The monster, Zirpenstein, has continued to grow. The headline that is the most significant and is the greatest fundamental (mentioned in “Technicals Inform the Fundamentals: QE4ever?”) is not mentioned by the financial pundits – WE ARE IN THE ERA OF THE CENTRAL BANK AS CENTRAL PLANNER! (read more in “Don’t Be So Pretendtious!”)
Japan has initiated QE. The ECB is continuing with QE on steroids! China has initiated its version of QE!
This is not ZIRP. It is G-ZIRP! Global Zero Interest Rate Policy!
The media, so anxious for a witty coining of another over-discussed event like Fiscal Cliffs, Taper Tantrums, Operation Twists, TARP’s, QE’s and the silly euphemism that emasculates the speaker when they utter it – The Grexit, is officially permitted by the Mixed Market Artist to use this new coining – G-ZIRP.
While The Mixed Market Artist is being so gracious to freely dole out catch phrases to the twitchy, bobble-headed media pundits, they can have another…It’s BARF!
BARF is what the Grexit should be called. A Grexit would be like vomiting Greece out of the European Union.
The tightest analogy that describes what happened this July is – the European Union held in its BARF! (The incapable Tsripas, tastefully depicted in an earlier Mixed Market Artist quick byte, actually makes me want to vomit!)

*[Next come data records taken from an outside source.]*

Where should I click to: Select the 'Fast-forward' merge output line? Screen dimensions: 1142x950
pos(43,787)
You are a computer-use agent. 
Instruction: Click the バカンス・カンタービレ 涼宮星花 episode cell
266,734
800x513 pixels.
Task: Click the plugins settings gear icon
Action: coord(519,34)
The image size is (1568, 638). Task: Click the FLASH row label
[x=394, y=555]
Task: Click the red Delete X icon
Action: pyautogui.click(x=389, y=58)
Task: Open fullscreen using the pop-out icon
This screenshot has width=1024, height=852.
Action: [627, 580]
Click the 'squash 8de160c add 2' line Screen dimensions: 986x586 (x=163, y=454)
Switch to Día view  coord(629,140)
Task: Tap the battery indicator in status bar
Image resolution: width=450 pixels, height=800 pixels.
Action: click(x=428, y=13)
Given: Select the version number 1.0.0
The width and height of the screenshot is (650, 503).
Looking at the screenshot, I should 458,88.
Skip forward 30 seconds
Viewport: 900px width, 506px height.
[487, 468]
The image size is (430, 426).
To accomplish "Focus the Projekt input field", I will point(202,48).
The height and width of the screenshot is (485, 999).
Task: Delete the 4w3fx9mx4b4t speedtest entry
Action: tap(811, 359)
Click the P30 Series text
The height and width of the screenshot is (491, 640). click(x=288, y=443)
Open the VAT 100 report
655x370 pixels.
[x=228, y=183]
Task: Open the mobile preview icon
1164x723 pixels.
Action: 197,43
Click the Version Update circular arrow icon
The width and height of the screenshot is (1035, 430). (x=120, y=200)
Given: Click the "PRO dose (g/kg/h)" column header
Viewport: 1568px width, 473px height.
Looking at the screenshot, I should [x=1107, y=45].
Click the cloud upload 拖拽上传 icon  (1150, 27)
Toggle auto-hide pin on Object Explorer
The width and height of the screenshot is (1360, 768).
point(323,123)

Take one thing away from this line of peculiar analysis, and that is that holding in your vomit often leads to the unavoidable – the eventual bigger YAK. The European Union is still hungover from the 2008 crisis, and the ECB is basically biting the dog that bit them by delivering more bailout money to the Greeks.
Now, getting back to the discussion on the greatest fundamental…G-ZIRP (THE ERA OF THE CENTRAL BANK AS CENTRAL PLANNER).
The G can be pronounced as it is in names like G-Money, G-Thang, G-Killer, etc.
Or, the name can be pronounced like guh-zurp. This requires a guttural pronunciation.
While you utter this new and improved financial news marketing term, you could gulp like you know we all will when the Zirpenstein causes calamity and treachery in the financial markets.
The Zirpenstein and the Puppet Master Look Ready for a Collision Course
We have to pretend that Janet Yellen and her close circle of a few “bankers/politicians” are of such valor and keen acumen that they are now going to skillfully navigate us out of the murkiest waters of global central bank overreach that we have ever seen.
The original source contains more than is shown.